[WORKING DATA]

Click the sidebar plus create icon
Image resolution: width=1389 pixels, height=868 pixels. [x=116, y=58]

[/WORKING DATA]
[WORKING DATA]

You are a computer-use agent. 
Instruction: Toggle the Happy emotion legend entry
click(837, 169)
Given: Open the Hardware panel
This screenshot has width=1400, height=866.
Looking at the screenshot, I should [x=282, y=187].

[/WORKING DATA]
[WORKING DATA]

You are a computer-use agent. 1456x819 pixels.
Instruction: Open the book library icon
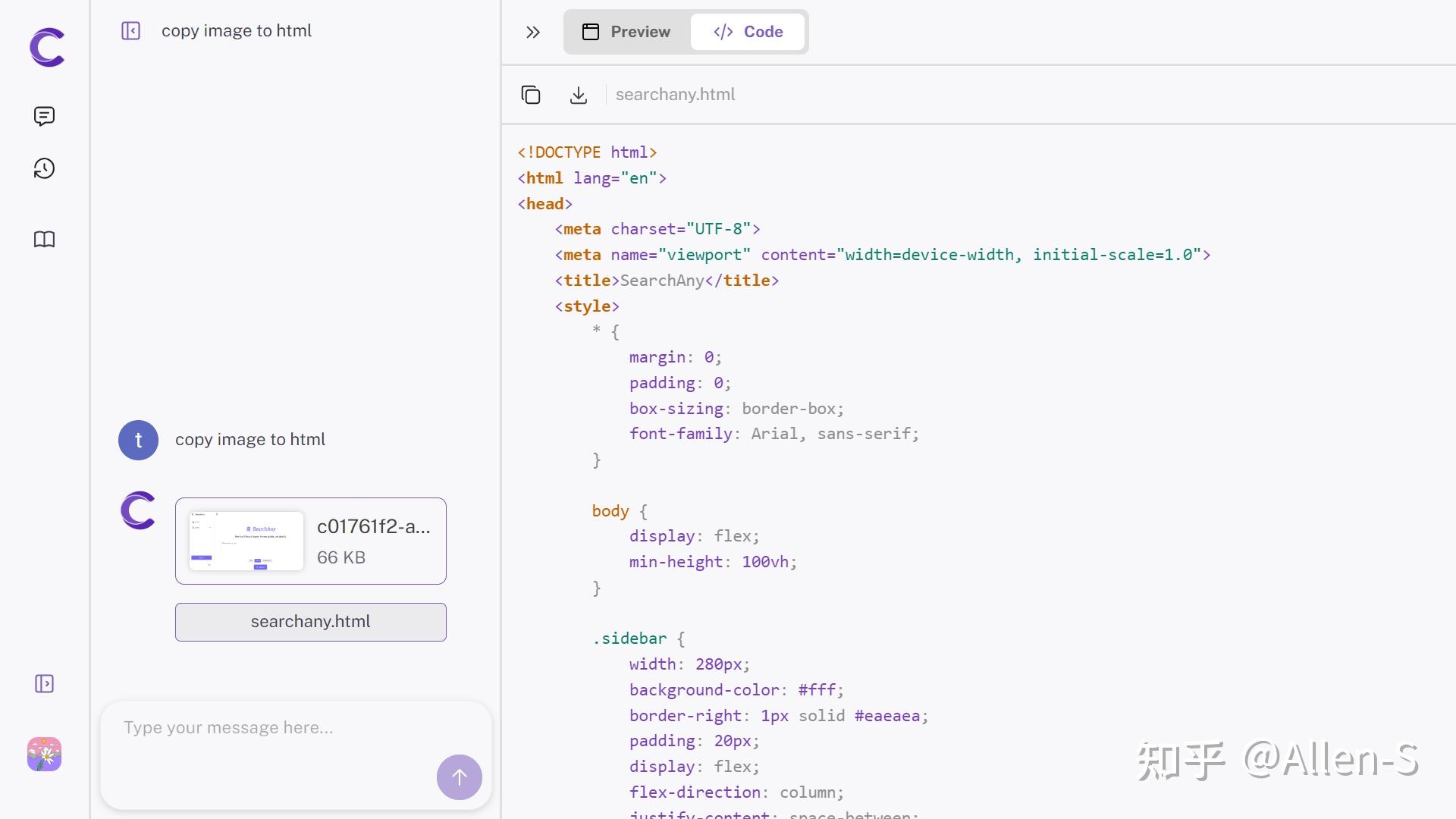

[/WORKING DATA]

▶ [TASK STATEMENT]: Going back to the entries above, set down exactly the lines that begin at the one with "You are a computer-use agent. 1456x819" and end at the one with "Instruction: Open the book library icon", both included, and nothing else.

▶ [FINISHED TASK]:
You are a computer-use agent. 1456x819 pixels.
Instruction: Open the book library icon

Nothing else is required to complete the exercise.